» Exercise directions: The lines from the start of the data up to and including the one with "You are a computer-use agent. The" should be returned exactly, and nothing else.

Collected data

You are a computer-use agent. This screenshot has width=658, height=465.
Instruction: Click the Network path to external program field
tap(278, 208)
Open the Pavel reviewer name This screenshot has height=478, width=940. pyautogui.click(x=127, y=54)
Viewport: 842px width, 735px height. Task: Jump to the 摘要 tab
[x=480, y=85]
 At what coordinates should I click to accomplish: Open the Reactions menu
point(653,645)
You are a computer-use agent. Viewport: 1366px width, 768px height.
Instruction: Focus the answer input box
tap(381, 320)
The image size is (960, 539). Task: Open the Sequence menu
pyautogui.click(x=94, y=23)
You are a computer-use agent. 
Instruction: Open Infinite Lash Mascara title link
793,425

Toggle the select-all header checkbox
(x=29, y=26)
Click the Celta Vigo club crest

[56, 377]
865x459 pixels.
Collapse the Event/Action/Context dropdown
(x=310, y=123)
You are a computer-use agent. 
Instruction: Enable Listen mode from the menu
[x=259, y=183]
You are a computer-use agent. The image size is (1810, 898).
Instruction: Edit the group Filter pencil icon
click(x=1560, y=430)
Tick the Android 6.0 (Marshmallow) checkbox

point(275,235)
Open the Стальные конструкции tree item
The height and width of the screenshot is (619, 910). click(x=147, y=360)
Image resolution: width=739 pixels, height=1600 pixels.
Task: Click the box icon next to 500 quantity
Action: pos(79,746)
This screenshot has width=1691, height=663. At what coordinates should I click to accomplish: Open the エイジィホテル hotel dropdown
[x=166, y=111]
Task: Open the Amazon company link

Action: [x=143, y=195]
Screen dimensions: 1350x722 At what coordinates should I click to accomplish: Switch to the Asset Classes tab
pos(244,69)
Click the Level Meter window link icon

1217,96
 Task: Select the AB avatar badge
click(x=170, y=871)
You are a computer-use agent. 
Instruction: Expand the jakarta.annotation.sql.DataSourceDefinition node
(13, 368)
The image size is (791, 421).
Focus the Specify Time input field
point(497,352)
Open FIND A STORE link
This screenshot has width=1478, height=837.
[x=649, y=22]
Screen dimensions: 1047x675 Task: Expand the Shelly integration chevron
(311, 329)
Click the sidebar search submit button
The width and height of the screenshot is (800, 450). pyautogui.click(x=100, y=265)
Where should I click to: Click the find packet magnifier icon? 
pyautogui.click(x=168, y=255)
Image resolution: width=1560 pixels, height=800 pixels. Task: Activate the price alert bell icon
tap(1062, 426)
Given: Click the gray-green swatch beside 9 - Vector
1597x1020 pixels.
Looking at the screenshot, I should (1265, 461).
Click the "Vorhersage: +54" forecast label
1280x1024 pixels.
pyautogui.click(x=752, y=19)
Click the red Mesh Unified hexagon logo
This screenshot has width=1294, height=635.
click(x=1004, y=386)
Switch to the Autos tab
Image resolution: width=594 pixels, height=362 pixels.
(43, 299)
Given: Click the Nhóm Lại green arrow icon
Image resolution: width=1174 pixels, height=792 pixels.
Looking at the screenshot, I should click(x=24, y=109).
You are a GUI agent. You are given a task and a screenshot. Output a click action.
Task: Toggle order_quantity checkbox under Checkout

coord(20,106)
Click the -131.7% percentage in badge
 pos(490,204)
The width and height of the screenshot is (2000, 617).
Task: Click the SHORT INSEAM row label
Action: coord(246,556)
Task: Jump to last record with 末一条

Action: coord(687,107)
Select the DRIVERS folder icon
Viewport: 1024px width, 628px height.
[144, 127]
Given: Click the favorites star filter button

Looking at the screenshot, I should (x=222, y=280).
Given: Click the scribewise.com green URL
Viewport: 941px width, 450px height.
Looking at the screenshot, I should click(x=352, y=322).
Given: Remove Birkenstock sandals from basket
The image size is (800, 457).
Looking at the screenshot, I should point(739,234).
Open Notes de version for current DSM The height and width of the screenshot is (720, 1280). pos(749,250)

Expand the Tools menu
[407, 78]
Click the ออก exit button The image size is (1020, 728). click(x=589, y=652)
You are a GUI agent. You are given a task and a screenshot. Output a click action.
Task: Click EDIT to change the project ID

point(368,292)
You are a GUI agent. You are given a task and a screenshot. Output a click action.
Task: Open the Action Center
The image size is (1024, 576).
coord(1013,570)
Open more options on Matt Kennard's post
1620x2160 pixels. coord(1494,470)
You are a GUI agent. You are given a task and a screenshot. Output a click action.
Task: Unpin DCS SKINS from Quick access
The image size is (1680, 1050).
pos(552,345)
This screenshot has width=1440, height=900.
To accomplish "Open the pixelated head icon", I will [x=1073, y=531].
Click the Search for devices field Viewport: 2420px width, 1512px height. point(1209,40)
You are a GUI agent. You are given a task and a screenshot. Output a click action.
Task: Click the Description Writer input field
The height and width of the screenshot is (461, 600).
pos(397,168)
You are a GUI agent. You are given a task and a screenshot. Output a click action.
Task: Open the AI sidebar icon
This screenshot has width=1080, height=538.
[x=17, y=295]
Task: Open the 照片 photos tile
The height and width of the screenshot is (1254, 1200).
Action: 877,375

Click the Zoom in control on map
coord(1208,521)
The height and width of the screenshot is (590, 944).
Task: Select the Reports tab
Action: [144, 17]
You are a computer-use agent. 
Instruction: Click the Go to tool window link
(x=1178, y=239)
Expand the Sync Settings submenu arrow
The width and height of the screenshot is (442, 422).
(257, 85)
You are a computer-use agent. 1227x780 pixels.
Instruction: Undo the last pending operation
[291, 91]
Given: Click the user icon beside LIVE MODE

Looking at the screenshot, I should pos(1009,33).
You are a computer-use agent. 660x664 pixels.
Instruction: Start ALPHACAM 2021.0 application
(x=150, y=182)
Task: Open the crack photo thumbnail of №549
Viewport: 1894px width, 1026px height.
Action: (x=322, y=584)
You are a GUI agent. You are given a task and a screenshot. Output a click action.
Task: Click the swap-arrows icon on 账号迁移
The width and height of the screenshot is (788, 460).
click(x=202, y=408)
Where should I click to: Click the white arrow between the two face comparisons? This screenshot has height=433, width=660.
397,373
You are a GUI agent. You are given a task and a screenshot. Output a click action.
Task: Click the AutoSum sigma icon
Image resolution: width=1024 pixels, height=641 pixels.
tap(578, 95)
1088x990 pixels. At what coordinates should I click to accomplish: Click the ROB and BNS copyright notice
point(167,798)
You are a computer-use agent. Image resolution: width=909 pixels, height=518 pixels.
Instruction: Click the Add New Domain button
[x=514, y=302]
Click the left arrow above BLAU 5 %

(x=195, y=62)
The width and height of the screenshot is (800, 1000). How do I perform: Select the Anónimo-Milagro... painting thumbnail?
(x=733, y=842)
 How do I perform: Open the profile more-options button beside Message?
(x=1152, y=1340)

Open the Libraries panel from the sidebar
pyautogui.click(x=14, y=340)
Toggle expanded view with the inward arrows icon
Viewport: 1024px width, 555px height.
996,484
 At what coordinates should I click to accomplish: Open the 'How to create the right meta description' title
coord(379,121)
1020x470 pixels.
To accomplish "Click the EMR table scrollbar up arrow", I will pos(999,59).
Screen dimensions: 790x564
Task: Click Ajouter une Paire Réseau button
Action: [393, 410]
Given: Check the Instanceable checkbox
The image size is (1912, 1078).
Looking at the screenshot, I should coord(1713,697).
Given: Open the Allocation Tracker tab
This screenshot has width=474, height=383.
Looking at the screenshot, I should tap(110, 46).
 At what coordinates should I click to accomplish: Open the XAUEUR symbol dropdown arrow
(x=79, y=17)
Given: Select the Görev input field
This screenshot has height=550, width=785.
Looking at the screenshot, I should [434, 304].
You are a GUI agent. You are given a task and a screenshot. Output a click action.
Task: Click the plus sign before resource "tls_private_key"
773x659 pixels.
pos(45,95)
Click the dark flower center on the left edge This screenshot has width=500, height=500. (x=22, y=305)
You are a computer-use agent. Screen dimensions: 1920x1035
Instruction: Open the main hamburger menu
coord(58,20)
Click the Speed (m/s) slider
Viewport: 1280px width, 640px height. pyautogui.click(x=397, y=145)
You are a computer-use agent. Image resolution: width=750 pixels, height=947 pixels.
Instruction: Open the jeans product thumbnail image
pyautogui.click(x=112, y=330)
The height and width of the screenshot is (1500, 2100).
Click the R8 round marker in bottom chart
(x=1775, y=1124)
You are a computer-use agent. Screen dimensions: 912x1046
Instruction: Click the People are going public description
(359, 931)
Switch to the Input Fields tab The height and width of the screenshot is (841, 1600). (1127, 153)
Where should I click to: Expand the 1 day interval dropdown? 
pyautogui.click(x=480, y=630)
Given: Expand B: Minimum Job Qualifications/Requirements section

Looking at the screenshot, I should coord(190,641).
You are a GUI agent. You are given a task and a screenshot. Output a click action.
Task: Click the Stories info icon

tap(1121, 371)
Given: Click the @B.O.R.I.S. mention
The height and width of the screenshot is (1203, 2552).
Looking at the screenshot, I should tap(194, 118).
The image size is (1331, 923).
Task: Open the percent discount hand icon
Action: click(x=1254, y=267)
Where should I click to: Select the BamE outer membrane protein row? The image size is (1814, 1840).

» Answer box:
You are a computer-use agent. This screenshot has width=658, height=465.
Instruction: Click the Network path to external program field
tap(278, 208)
Open the Pavel reviewer name This screenshot has height=478, width=940. pyautogui.click(x=127, y=54)
Viewport: 842px width, 735px height. Task: Jump to the 摘要 tab
[x=480, y=85]
 At what coordinates should I click to accomplish: Open the Reactions menu
point(653,645)
You are a computer-use agent. Viewport: 1366px width, 768px height.
Instruction: Focus the answer input box
tap(381, 320)
The image size is (960, 539). Task: Open the Sequence menu
pyautogui.click(x=94, y=23)
You are a computer-use agent. 
Instruction: Open Infinite Lash Mascara title link
793,425

Toggle the select-all header checkbox
(x=29, y=26)
Click the Celta Vigo club crest

[56, 377]
865x459 pixels.
Collapse the Event/Action/Context dropdown
(x=310, y=123)
You are a computer-use agent. 
Instruction: Enable Listen mode from the menu
[x=259, y=183]
You are a computer-use agent. The image size is (1810, 898).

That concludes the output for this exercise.